Your task is to write out all of the records once more, exactly.

**Available data**

====

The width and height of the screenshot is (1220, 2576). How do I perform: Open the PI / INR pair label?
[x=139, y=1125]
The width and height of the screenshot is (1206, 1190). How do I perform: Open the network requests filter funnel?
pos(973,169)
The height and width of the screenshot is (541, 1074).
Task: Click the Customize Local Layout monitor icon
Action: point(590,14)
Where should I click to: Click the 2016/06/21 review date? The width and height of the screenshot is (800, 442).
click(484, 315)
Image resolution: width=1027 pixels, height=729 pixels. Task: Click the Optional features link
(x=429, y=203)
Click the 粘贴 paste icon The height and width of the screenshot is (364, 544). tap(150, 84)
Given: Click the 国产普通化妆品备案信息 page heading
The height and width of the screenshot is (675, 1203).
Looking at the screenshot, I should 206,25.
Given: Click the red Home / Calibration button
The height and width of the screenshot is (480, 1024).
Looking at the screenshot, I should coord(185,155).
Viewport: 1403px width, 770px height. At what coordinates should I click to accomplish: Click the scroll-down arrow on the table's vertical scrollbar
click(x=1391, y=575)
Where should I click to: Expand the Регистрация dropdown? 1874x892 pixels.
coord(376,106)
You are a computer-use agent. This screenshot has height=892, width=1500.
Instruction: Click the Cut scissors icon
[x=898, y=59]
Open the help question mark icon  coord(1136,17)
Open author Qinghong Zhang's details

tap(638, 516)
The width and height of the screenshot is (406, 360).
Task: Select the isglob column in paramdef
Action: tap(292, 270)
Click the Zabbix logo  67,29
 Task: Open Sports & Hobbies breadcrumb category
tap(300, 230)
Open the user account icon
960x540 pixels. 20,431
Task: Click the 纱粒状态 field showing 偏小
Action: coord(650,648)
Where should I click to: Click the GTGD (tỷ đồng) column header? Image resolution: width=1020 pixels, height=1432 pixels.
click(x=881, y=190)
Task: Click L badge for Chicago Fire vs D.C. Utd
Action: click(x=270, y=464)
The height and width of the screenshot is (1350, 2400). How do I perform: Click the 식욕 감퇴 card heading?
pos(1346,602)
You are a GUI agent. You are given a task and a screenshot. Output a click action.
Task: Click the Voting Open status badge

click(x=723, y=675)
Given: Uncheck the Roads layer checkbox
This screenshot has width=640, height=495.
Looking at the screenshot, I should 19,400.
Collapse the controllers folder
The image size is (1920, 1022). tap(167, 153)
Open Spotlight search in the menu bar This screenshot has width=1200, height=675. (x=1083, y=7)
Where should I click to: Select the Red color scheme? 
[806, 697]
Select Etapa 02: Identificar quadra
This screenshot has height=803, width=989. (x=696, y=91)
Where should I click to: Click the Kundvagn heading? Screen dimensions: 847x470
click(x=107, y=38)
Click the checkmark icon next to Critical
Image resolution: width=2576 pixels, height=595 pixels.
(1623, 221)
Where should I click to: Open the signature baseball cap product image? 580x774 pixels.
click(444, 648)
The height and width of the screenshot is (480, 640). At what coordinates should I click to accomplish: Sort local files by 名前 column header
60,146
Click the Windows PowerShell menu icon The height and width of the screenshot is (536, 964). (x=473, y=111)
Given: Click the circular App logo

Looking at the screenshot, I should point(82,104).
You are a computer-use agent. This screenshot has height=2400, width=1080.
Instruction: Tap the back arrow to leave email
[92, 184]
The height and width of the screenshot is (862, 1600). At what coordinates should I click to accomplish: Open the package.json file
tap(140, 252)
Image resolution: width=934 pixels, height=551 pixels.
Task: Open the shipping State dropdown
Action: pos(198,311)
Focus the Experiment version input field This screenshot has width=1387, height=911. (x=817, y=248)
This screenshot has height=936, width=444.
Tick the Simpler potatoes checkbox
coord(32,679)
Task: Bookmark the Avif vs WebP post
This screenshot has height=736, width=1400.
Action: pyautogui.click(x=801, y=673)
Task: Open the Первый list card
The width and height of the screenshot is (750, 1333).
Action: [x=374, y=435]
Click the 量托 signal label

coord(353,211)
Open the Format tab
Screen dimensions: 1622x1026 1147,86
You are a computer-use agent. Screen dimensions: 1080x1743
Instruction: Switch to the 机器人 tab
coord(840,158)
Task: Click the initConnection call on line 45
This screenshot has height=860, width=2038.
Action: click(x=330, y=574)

====

**Task output**
The width and height of the screenshot is (1220, 2576). How do I perform: Open the PI / INR pair label?
[x=139, y=1125]
The width and height of the screenshot is (1206, 1190). How do I perform: Open the network requests filter funnel?
pos(973,169)
The height and width of the screenshot is (541, 1074).
Task: Click the Customize Local Layout monitor icon
Action: point(590,14)
Where should I click to: Click the 2016/06/21 review date? The width and height of the screenshot is (800, 442).
click(484, 315)
Image resolution: width=1027 pixels, height=729 pixels. Task: Click the Optional features link
(x=429, y=203)
Click the 粘贴 paste icon The height and width of the screenshot is (364, 544). tap(150, 84)
Given: Click the 国产普通化妆品备案信息 page heading
The height and width of the screenshot is (675, 1203).
Looking at the screenshot, I should 206,25.
Given: Click the red Home / Calibration button
The height and width of the screenshot is (480, 1024).
Looking at the screenshot, I should coord(185,155).
Viewport: 1403px width, 770px height. At what coordinates should I click to accomplish: Click the scroll-down arrow on the table's vertical scrollbar
click(x=1391, y=575)
Where should I click to: Expand the Регистрация dropdown? 1874x892 pixels.
coord(376,106)
You are a computer-use agent. This screenshot has height=892, width=1500.
Instruction: Click the Cut scissors icon
[x=898, y=59]
Open the help question mark icon  coord(1136,17)
Open author Qinghong Zhang's details

tap(638, 516)
The width and height of the screenshot is (406, 360).
Task: Select the isglob column in paramdef
Action: tap(292, 270)
Click the Zabbix logo  67,29
 Task: Open Sports & Hobbies breadcrumb category
tap(300, 230)
Open the user account icon
960x540 pixels. 20,431
Task: Click the 纱粒状态 field showing 偏小
Action: coord(650,648)
Where should I click to: Click the GTGD (tỷ đồng) column header? Image resolution: width=1020 pixels, height=1432 pixels.
click(x=881, y=190)
Task: Click L badge for Chicago Fire vs D.C. Utd
Action: click(x=270, y=464)
The height and width of the screenshot is (1350, 2400). How do I perform: Click the 식욕 감퇴 card heading?
pos(1346,602)
You are a GUI agent. You are given a task and a screenshot. Output a click action.
Task: Click the Voting Open status badge

click(x=723, y=675)
Given: Uncheck the Roads layer checkbox
This screenshot has width=640, height=495.
Looking at the screenshot, I should 19,400.
Collapse the controllers folder
The image size is (1920, 1022). tap(167, 153)
Open Spotlight search in the menu bar This screenshot has width=1200, height=675. (x=1083, y=7)
Where should I click to: Select the Red color scheme? 
[806, 697]
Select Etapa 02: Identificar quadra
This screenshot has height=803, width=989. (x=696, y=91)
Where should I click to: Click the Kundvagn heading? Screen dimensions: 847x470
click(x=107, y=38)
Click the checkmark icon next to Critical
Image resolution: width=2576 pixels, height=595 pixels.
(1623, 221)
Where should I click to: Open the signature baseball cap product image? 580x774 pixels.
click(444, 648)
The height and width of the screenshot is (480, 640). At what coordinates should I click to accomplish: Sort local files by 名前 column header
60,146
Click the Windows PowerShell menu icon The height and width of the screenshot is (536, 964). (x=473, y=111)
Given: Click the circular App logo

Looking at the screenshot, I should point(82,104).
You are a computer-use agent. This screenshot has height=2400, width=1080.
Instruction: Tap the back arrow to leave email
[92, 184]
The height and width of the screenshot is (862, 1600). At what coordinates should I click to accomplish: Open the package.json file
tap(140, 252)
Image resolution: width=934 pixels, height=551 pixels.
Task: Open the shipping State dropdown
Action: pos(198,311)
Focus the Experiment version input field This screenshot has width=1387, height=911. (x=817, y=248)
This screenshot has height=936, width=444.
Tick the Simpler potatoes checkbox
coord(32,679)
Task: Bookmark the Avif vs WebP post
This screenshot has height=736, width=1400.
Action: pyautogui.click(x=801, y=673)
Task: Open the Первый list card
The width and height of the screenshot is (750, 1333).
Action: [x=374, y=435]
Click the 量托 signal label

coord(353,211)
Open the Format tab
Screen dimensions: 1622x1026 1147,86
You are a computer-use agent. Screen dimensions: 1080x1743
Instruction: Switch to the 机器人 tab
coord(840,158)
Task: Click the initConnection call on line 45
This screenshot has height=860, width=2038.
Action: click(x=330, y=574)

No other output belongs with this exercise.